-- Problem to work on --
From the first line to the last, return the data exactly as it stands.
[Given records — start]
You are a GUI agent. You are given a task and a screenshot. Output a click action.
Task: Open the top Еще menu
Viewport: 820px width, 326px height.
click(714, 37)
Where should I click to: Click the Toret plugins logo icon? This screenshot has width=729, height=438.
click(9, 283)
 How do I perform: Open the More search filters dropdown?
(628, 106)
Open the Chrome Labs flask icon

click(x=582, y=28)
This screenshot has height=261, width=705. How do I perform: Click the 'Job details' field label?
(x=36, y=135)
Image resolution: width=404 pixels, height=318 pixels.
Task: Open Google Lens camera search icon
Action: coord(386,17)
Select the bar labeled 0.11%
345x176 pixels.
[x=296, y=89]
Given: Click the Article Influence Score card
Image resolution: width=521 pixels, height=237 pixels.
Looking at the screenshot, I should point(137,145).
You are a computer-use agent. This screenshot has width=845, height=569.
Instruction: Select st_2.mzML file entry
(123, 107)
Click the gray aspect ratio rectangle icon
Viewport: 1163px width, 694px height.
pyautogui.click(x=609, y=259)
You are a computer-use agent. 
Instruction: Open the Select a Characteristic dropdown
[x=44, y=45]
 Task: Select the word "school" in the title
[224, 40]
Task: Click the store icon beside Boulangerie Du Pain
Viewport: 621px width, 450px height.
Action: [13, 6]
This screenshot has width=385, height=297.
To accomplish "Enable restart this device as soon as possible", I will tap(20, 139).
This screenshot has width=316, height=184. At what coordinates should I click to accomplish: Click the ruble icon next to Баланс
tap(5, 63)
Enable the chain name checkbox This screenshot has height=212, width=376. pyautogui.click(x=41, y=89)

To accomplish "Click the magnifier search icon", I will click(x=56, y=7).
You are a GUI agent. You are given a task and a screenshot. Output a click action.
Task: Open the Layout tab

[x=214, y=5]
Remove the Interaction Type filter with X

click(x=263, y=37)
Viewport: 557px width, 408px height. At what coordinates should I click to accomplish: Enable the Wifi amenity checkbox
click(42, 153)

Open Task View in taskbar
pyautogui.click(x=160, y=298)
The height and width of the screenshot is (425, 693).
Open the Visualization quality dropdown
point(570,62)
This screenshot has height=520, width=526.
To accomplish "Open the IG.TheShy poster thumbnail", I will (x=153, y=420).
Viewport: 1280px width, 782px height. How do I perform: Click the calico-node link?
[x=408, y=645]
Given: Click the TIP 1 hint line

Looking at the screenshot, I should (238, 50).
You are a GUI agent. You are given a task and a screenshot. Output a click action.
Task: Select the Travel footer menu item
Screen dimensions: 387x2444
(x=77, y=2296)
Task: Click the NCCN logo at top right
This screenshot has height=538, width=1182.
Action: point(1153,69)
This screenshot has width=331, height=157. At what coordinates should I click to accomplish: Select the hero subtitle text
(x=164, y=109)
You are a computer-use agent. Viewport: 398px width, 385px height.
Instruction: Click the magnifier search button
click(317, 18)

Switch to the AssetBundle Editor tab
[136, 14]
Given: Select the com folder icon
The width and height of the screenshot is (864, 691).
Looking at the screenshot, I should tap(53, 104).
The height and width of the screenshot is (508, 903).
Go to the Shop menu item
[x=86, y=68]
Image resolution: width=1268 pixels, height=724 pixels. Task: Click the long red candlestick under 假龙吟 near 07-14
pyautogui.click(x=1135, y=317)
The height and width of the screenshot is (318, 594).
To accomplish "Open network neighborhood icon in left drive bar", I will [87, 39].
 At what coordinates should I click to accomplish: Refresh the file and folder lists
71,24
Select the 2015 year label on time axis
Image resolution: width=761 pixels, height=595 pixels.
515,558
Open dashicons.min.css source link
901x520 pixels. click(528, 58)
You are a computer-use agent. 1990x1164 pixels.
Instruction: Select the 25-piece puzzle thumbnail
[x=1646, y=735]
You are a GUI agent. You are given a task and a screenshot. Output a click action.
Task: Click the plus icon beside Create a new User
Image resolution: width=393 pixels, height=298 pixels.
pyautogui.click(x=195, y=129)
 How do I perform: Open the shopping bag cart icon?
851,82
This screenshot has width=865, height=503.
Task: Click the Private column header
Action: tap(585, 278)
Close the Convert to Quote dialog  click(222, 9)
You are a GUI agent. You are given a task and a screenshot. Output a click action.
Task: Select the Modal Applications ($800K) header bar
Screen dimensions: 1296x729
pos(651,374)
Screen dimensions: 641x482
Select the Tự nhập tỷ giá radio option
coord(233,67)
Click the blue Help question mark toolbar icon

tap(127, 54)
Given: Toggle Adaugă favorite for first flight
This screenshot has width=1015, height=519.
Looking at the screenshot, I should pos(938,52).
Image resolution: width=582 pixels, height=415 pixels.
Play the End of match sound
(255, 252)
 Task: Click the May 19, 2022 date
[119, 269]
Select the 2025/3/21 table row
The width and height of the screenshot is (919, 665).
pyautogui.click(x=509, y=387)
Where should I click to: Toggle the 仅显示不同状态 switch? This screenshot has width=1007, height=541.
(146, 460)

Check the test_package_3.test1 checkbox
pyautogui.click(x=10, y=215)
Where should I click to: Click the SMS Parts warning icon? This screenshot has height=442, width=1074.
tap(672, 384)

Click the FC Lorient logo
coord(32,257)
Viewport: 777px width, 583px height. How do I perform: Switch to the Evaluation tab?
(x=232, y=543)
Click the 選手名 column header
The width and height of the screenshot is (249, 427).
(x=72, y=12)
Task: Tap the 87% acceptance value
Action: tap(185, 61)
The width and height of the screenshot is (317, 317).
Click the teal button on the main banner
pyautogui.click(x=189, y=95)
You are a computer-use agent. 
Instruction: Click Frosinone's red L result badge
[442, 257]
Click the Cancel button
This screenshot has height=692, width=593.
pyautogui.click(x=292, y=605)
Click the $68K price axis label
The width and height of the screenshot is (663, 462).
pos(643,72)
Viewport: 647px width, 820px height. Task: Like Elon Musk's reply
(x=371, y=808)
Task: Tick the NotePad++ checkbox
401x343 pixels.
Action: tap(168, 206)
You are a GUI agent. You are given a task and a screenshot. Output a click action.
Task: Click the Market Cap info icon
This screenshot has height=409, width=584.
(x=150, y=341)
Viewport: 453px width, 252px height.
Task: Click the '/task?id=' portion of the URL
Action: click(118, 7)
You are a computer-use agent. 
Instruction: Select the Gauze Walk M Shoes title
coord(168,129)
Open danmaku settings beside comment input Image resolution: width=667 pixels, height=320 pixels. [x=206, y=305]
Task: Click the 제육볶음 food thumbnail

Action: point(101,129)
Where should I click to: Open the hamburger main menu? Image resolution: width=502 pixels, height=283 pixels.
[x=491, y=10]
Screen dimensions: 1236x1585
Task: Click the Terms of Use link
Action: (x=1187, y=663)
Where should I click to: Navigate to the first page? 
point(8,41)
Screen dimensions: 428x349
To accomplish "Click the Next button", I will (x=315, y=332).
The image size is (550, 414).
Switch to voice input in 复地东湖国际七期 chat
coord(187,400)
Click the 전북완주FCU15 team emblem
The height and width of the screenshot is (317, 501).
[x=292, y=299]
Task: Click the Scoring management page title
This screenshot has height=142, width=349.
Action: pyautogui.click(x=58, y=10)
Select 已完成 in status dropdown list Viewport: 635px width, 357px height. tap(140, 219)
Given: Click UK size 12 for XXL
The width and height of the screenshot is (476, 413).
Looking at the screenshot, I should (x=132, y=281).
[Given records — finish]
-- Written answer --
You are a GUI agent. You are given a task and a screenshot. Output a click action.
Task: Open the top Еще menu
Viewport: 820px width, 326px height.
click(714, 37)
Where should I click to: Click the Toret plugins logo icon? This screenshot has width=729, height=438.
click(9, 283)
 How do I perform: Open the More search filters dropdown?
(628, 106)
Open the Chrome Labs flask icon

click(x=582, y=28)
This screenshot has height=261, width=705. How do I perform: Click the 'Job details' field label?
(x=36, y=135)
Image resolution: width=404 pixels, height=318 pixels.
Task: Open Google Lens camera search icon
Action: coord(386,17)
Select the bar labeled 0.11%
345x176 pixels.
[x=296, y=89]
Given: Click the Article Influence Score card
Image resolution: width=521 pixels, height=237 pixels.
Looking at the screenshot, I should point(137,145).
You are a computer-use agent. This screenshot has width=845, height=569.
Instruction: Select st_2.mzML file entry
(123, 107)
Click the gray aspect ratio rectangle icon
Viewport: 1163px width, 694px height.
pyautogui.click(x=609, y=259)
You are a computer-use agent. 
Instruction: Open the Select a Characteristic dropdown
[x=44, y=45]
 Task: Select the word "school" in the title
[224, 40]
Task: Click the store icon beside Boulangerie Du Pain
Viewport: 621px width, 450px height.
Action: [13, 6]
This screenshot has width=385, height=297.
To accomplish "Enable restart this device as soon as possible", I will tap(20, 139).
This screenshot has width=316, height=184. At what coordinates should I click to accomplish: Click the ruble icon next to Баланс
tap(5, 63)
Enable the chain name checkbox This screenshot has height=212, width=376. pyautogui.click(x=41, y=89)

To accomplish "Click the magnifier search icon", I will click(x=56, y=7).
You are a GUI agent. You are given a task and a screenshot. Output a click action.
Task: Open the Layout tab

[x=214, y=5]
Remove the Interaction Type filter with X

click(x=263, y=37)
Viewport: 557px width, 408px height. At what coordinates should I click to accomplish: Enable the Wifi amenity checkbox
click(42, 153)

Open Task View in taskbar
pyautogui.click(x=160, y=298)
The height and width of the screenshot is (425, 693).
Open the Visualization quality dropdown
point(570,62)
This screenshot has height=520, width=526.
To accomplish "Open the IG.TheShy poster thumbnail", I will (x=153, y=420).
Viewport: 1280px width, 782px height. How do I perform: Click the calico-node link?
[x=408, y=645]
Given: Click the TIP 1 hint line

Looking at the screenshot, I should (238, 50).
You are a GUI agent. You are given a task and a screenshot. Output a click action.
Task: Select the Travel footer menu item
Screen dimensions: 387x2444
(x=77, y=2296)
Task: Click the NCCN logo at top right
This screenshot has height=538, width=1182.
Action: point(1153,69)
This screenshot has width=331, height=157. At what coordinates should I click to accomplish: Select the hero subtitle text
(x=164, y=109)
You are a computer-use agent. Viewport: 398px width, 385px height.
Instruction: Click the magnifier search button
click(317, 18)

Switch to the AssetBundle Editor tab
[136, 14]
Given: Select the com folder icon
The width and height of the screenshot is (864, 691).
Looking at the screenshot, I should tap(53, 104).
The height and width of the screenshot is (508, 903).
Go to the Shop menu item
[x=86, y=68]
Image resolution: width=1268 pixels, height=724 pixels. Task: Click the long red candlestick under 假龙吟 near 07-14
pyautogui.click(x=1135, y=317)
The height and width of the screenshot is (318, 594).
To accomplish "Open network neighborhood icon in left drive bar", I will [87, 39].
 At what coordinates should I click to accomplish: Refresh the file and folder lists
71,24
Select the 2015 year label on time axis
Image resolution: width=761 pixels, height=595 pixels.
515,558
Open dashicons.min.css source link
901x520 pixels. click(528, 58)
You are a computer-use agent. 1990x1164 pixels.
Instruction: Select the 25-piece puzzle thumbnail
[x=1646, y=735]
You are a GUI agent. You are given a task and a screenshot. Output a click action.
Task: Click the plus icon beside Create a new User
Image resolution: width=393 pixels, height=298 pixels.
pyautogui.click(x=195, y=129)
 How do I perform: Open the shopping bag cart icon?
851,82
This screenshot has width=865, height=503.
Task: Click the Private column header
Action: tap(585, 278)
Close the Convert to Quote dialog  click(222, 9)
You are a GUI agent. You are given a task and a screenshot. Output a click action.
Task: Select the Modal Applications ($800K) header bar
Screen dimensions: 1296x729
pos(651,374)
Screen dimensions: 641x482
Select the Tự nhập tỷ giá radio option
coord(233,67)
Click the blue Help question mark toolbar icon

tap(127, 54)
Given: Toggle Adaugă favorite for first flight
This screenshot has width=1015, height=519.
Looking at the screenshot, I should pos(938,52).
Image resolution: width=582 pixels, height=415 pixels.
Play the End of match sound
(255, 252)
 Task: Click the May 19, 2022 date
[119, 269]
Select the 2025/3/21 table row
The width and height of the screenshot is (919, 665).
pyautogui.click(x=509, y=387)
Where should I click to: Toggle the 仅显示不同状态 switch? This screenshot has width=1007, height=541.
(146, 460)

Check the test_package_3.test1 checkbox
pyautogui.click(x=10, y=215)
Where should I click to: Click the SMS Parts warning icon? This screenshot has height=442, width=1074.
tap(672, 384)

Click the FC Lorient logo
coord(32,257)
Viewport: 777px width, 583px height. How do I perform: Switch to the Evaluation tab?
(x=232, y=543)
Click the 選手名 column header
The width and height of the screenshot is (249, 427).
(x=72, y=12)
Task: Tap the 87% acceptance value
Action: tap(185, 61)
The width and height of the screenshot is (317, 317).
Click the teal button on the main banner
pyautogui.click(x=189, y=95)
You are a computer-use agent. 
Instruction: Click Frosinone's red L result badge
[442, 257]
Click the Cancel button
This screenshot has height=692, width=593.
pyautogui.click(x=292, y=605)
Click the $68K price axis label
The width and height of the screenshot is (663, 462).
pos(643,72)
Viewport: 647px width, 820px height. Task: Like Elon Musk's reply
(x=371, y=808)
Task: Tick the NotePad++ checkbox
401x343 pixels.
Action: tap(168, 206)
You are a GUI agent. You are given a task and a screenshot. Output a click action.
Task: Click the Market Cap info icon
This screenshot has height=409, width=584.
(x=150, y=341)
Viewport: 453px width, 252px height.
Task: Click the '/task?id=' portion of the URL
Action: click(118, 7)
You are a computer-use agent. 
Instruction: Select the Gauze Walk M Shoes title
coord(168,129)
Open danmaku settings beside comment input Image resolution: width=667 pixels, height=320 pixels. [x=206, y=305]
Task: Click the 제육볶음 food thumbnail

Action: point(101,129)
Where should I click to: Open the hamburger main menu? Image resolution: width=502 pixels, height=283 pixels.
[x=491, y=10]
Screen dimensions: 1236x1585
Task: Click the Terms of Use link
Action: (x=1187, y=663)
Where should I click to: Navigate to the first page? 
point(8,41)
Screen dimensions: 428x349
To accomplish "Click the Next button", I will (x=315, y=332).
The image size is (550, 414).
Switch to voice input in 复地东湖国际七期 chat
coord(187,400)
Click the 전북완주FCU15 team emblem
The height and width of the screenshot is (317, 501).
[x=292, y=299]
Task: Click the Scoring management page title
This screenshot has height=142, width=349.
Action: pyautogui.click(x=58, y=10)
Select 已完成 in status dropdown list Viewport: 635px width, 357px height. tap(140, 219)
Given: Click UK size 12 for XXL
The width and height of the screenshot is (476, 413).
Looking at the screenshot, I should (x=132, y=281).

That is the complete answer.